Cassava is a versatile root vegetable that is used in a variety of ways around the world. Here are some of the most common uses of cassava:

  1. Food: Cassava is a staple food in many parts of Africa, Asia, and South America. It can be boiled, baked, fried, or mashed and used in a variety of dishes, including stews, soups, and porridges. Cassava is also processed into flour, which is used to make bread, pancakes, and other baked goods.
  2. Animal feed: Cassava leaves and stems are a good source of nutrition for livestock, particularly pigs and poultry. They are often used as a feed supplement or as a substitute for other types of feed.
  3. Industrial uses: Cassava starch and flour are used in a variety of industrial applications, including paper and textile production, as well as the manufacturing of adhesives, coatings, and other products.
  4. Fuel: Cassava can be used as a biofuel to produce ethanol, which is a renewable source of energy.
  5. Medicine: Cassava has been used in traditional medicine to treat a variety of ailments, including fever, diarrhea, and skin disorders.
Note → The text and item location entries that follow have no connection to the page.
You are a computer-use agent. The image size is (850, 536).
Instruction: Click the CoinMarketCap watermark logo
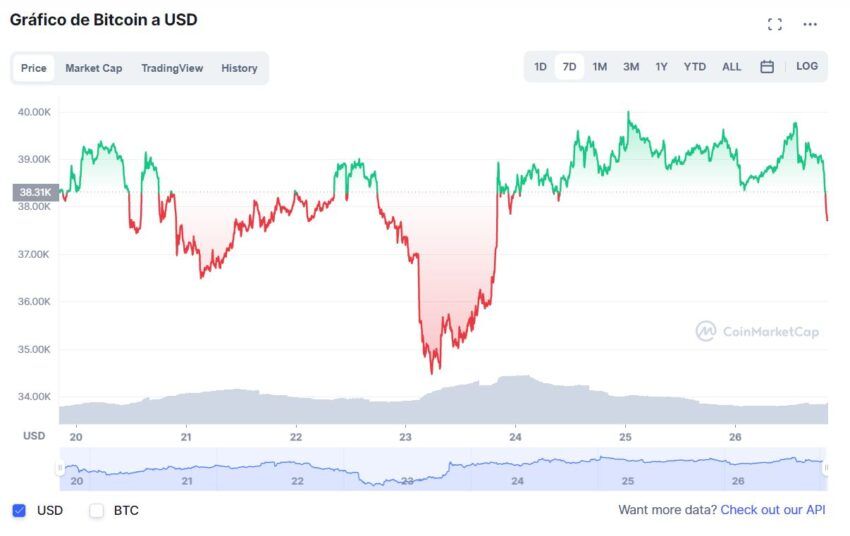tap(757, 331)
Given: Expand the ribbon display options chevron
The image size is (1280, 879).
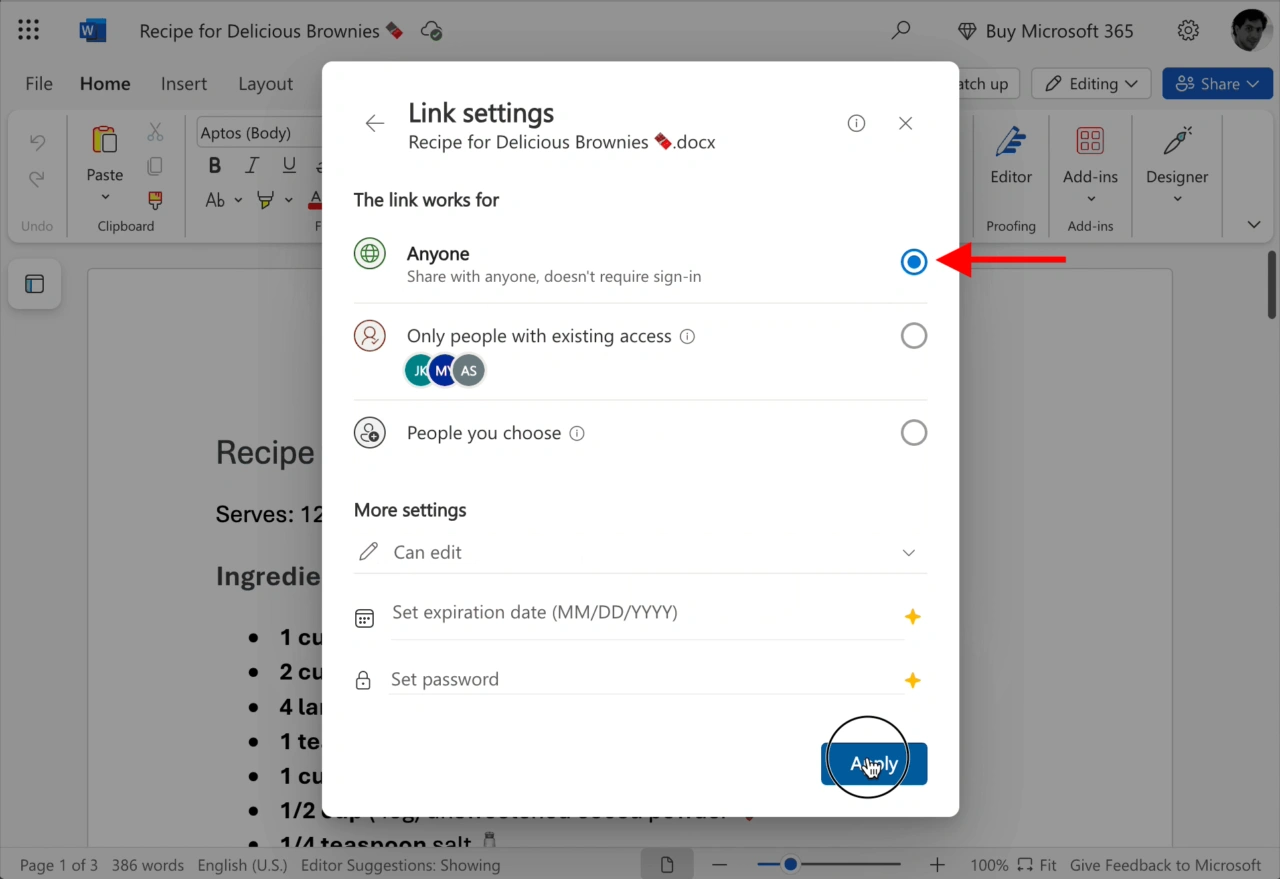Looking at the screenshot, I should (1254, 225).
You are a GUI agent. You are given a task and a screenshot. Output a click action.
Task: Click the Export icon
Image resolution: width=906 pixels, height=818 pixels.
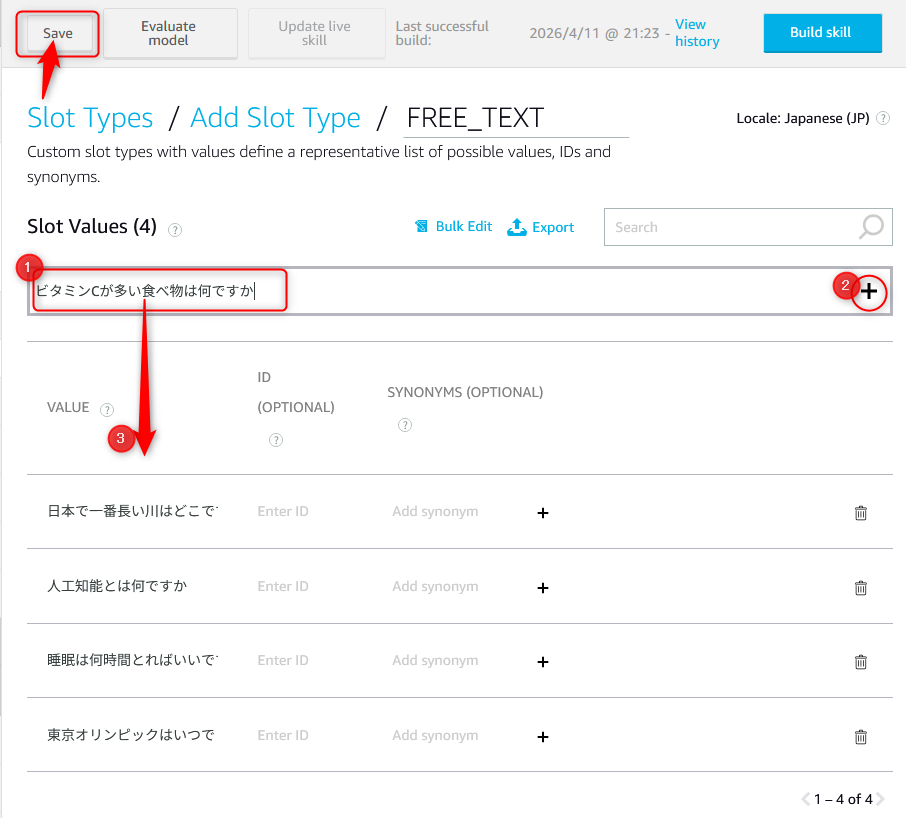517,227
It contains compounds that have been shown to have anti-inflammatory and anti-cancer properties.
  6. Household products: Cassava starch is often used to make biodegradable bags, plates, and other environmentally friendly household products.

Overall, cassava is a versatile crop that has a wide range of uses. Its importance as a food source, particularly in areas where other crops are difficult to grow, cannot be overstated. Additionally, its industrial, medicinal, and other uses make it a valuable commodity in many parts of the world.